===== Entries shown =====
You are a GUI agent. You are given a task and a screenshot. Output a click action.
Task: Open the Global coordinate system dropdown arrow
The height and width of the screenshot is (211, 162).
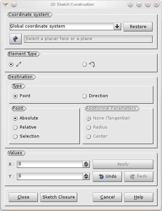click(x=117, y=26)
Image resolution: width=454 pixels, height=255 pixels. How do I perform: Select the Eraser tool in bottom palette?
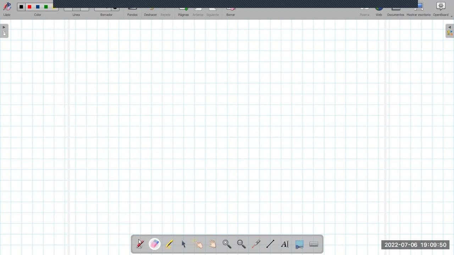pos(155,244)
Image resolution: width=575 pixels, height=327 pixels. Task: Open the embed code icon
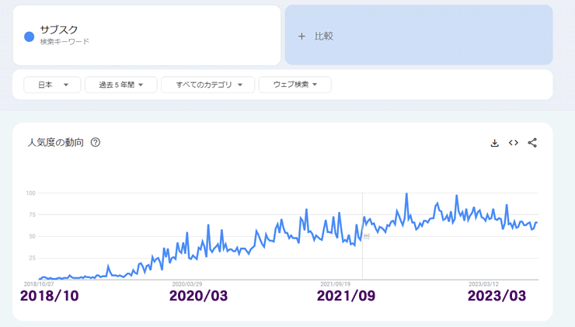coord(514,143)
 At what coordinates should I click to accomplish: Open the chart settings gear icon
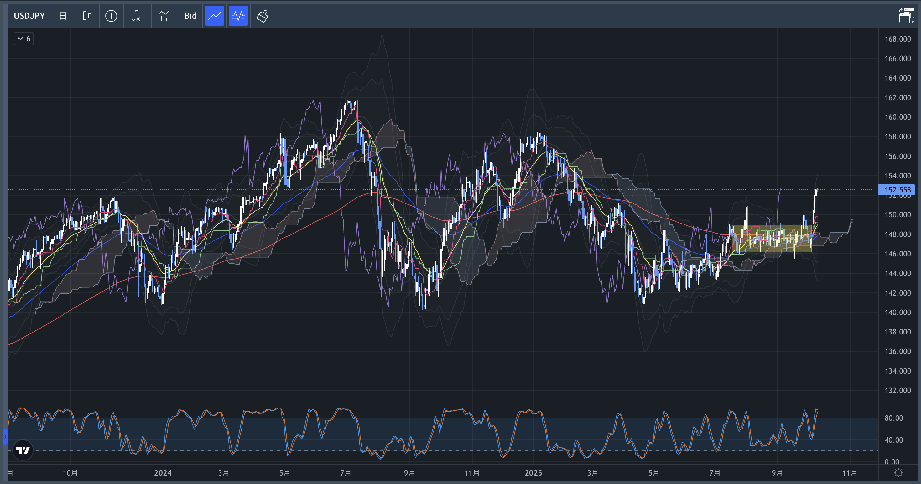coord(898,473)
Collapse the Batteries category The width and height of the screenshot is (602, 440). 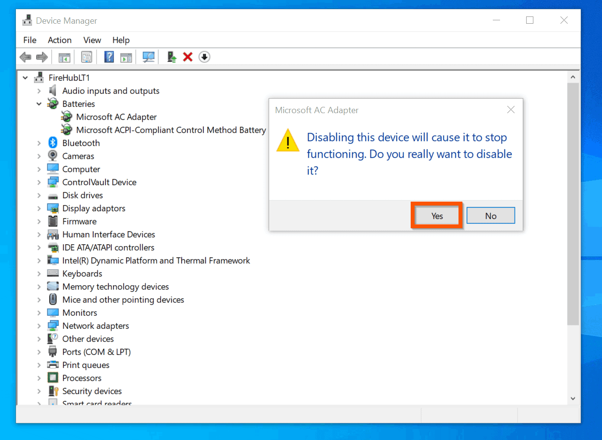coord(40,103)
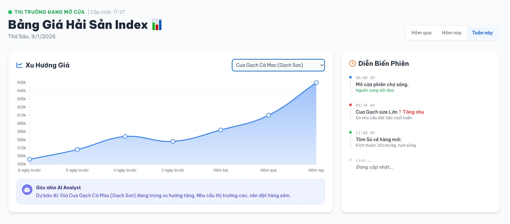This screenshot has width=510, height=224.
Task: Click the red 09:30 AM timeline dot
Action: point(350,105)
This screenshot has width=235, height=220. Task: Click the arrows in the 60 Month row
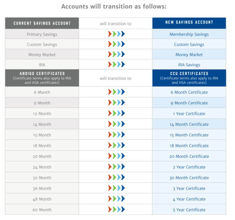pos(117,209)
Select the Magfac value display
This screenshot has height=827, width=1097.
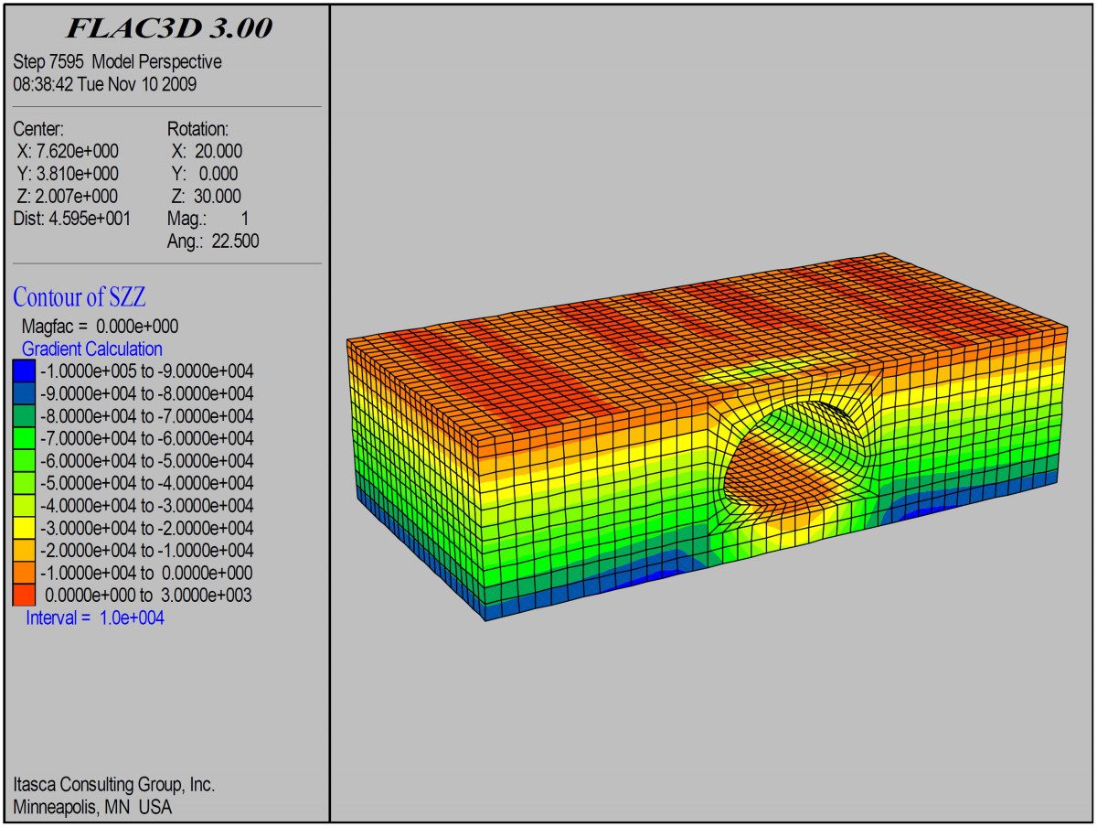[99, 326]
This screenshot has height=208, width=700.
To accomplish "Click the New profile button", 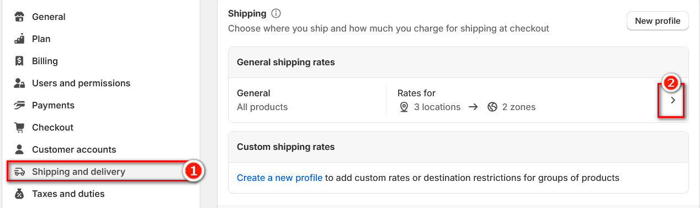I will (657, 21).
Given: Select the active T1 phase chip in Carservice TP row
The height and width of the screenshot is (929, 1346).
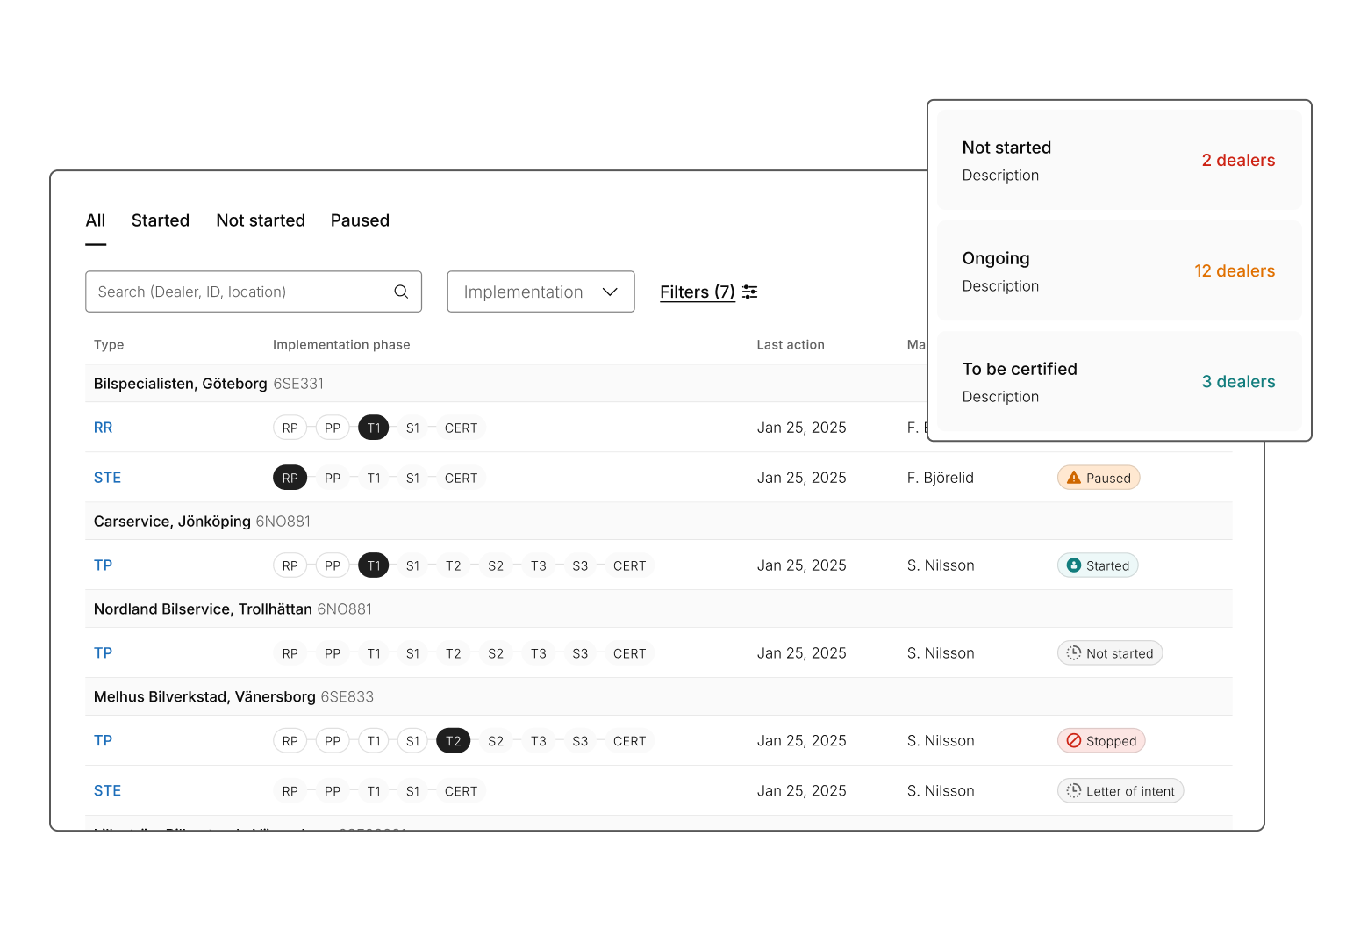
=====
**What you will do**
Copy the items from the start through the line containing "coord(898,473)", replacing "icon" with "button" and keeping everything else the same. Leave out the pictures.

**Exercise result**
You are a GUI agent. You are given a task and a screenshot. Output a click action.
Task: Open the Global coordinate system dropdown arrow
The height and width of the screenshot is (211, 162).
click(x=117, y=26)
Image resolution: width=454 pixels, height=255 pixels. How do I perform: Select the Eraser tool in bottom palette?
pos(155,244)
Image resolution: width=575 pixels, height=327 pixels. Task: Open the embed code button
coord(514,143)
 At what coordinates should I click to accomplish: Open the chart settings gear button
coord(898,473)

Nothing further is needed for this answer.